--- Requirement ---
No line before the one holding "Image resolution: width=1007" is wanted; restate word for word that line and all lines after it to the end of the entries, excluding pictures.

Start of Records provided

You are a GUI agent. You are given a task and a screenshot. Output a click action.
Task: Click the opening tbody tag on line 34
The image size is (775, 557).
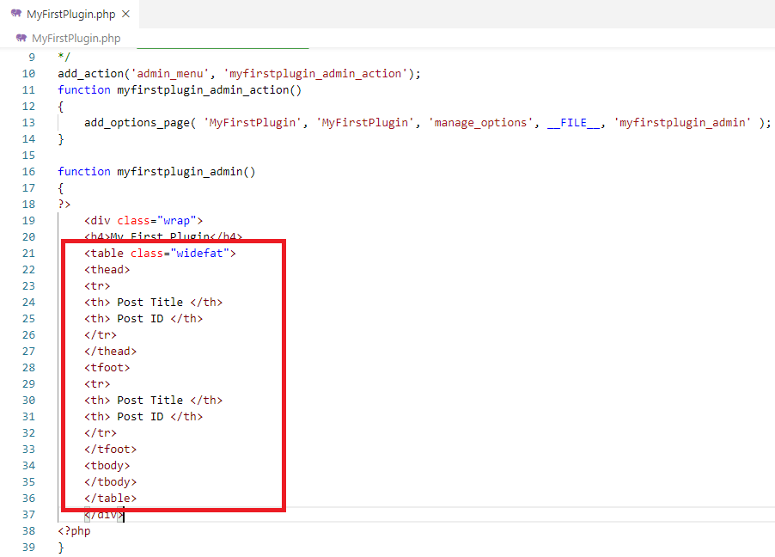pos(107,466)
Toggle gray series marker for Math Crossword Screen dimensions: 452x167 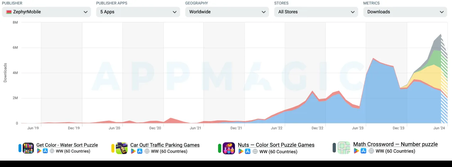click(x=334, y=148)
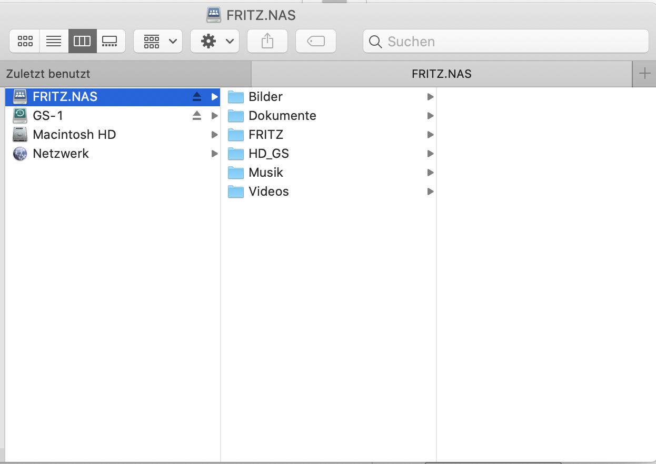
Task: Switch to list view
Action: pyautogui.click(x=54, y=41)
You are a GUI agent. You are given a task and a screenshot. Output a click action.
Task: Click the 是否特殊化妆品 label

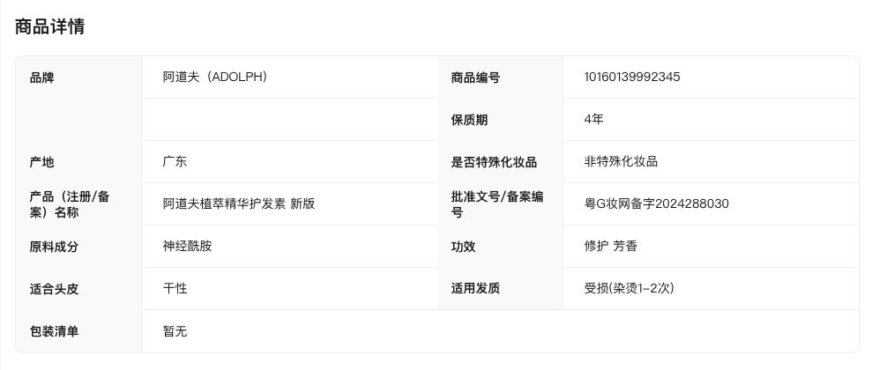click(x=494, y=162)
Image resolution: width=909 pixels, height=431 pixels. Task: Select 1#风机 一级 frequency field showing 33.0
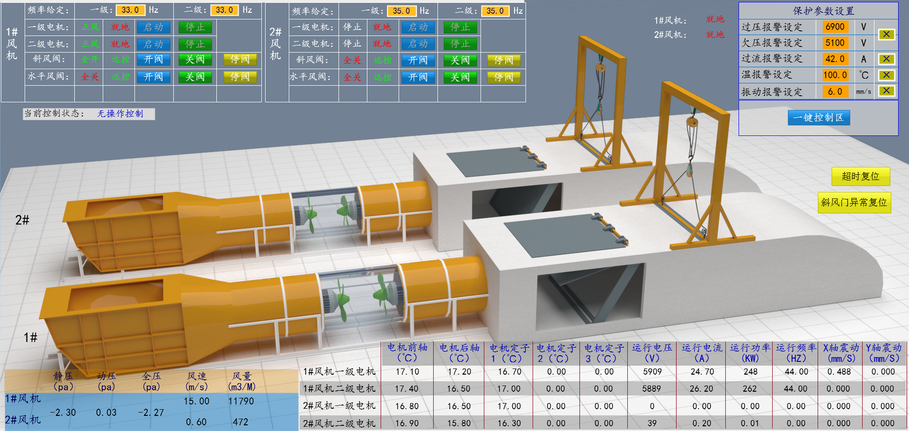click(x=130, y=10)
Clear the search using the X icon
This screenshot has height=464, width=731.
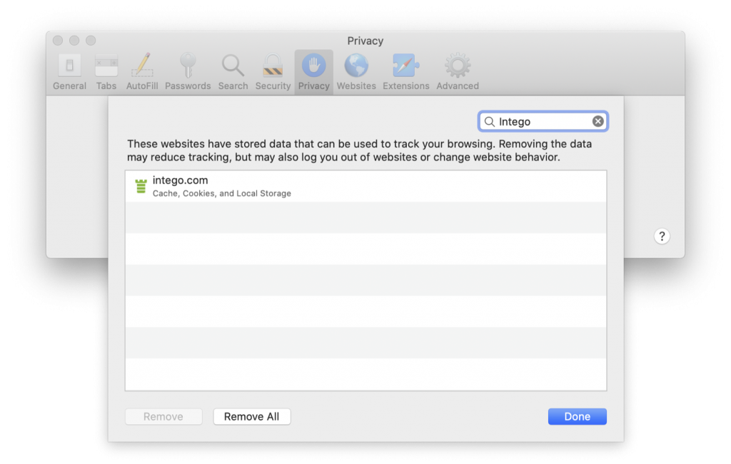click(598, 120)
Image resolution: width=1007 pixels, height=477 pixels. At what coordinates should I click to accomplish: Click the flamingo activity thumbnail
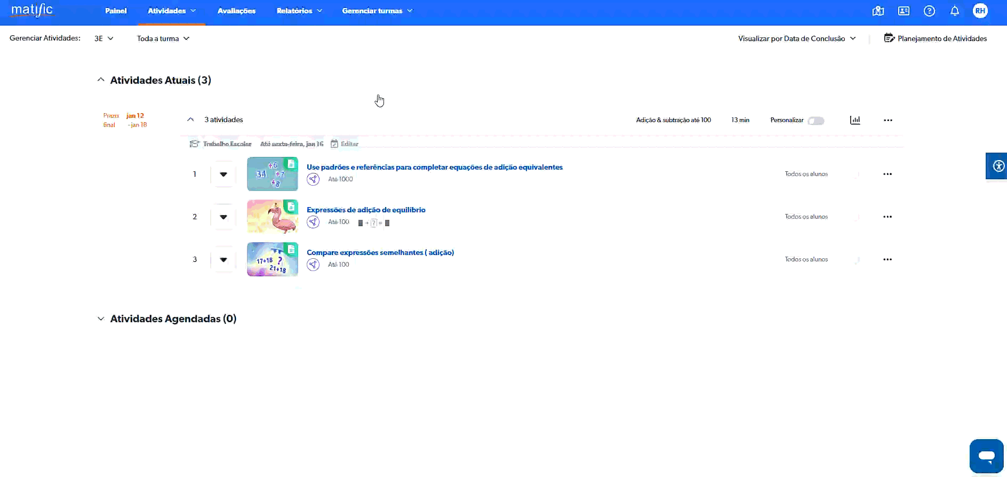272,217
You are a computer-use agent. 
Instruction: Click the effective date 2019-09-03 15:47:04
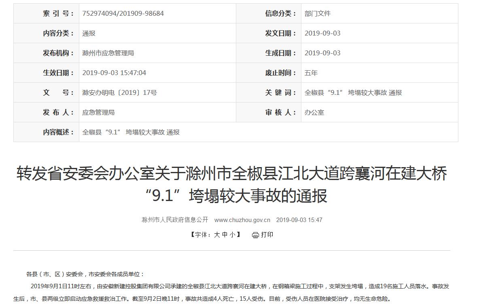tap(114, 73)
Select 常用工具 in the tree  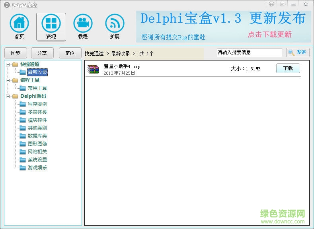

End of Records provided

--- Result ---
Image resolution: width=1007 pixels, height=477 pixels. At what coordinates should I click to accomplish: Click the flamingo activity thumbnail
272,217
You are a computer-use agent. 
Instruction: Click the effective date 2019-09-03 15:47:04
tap(114, 73)
Select 常用工具 in the tree  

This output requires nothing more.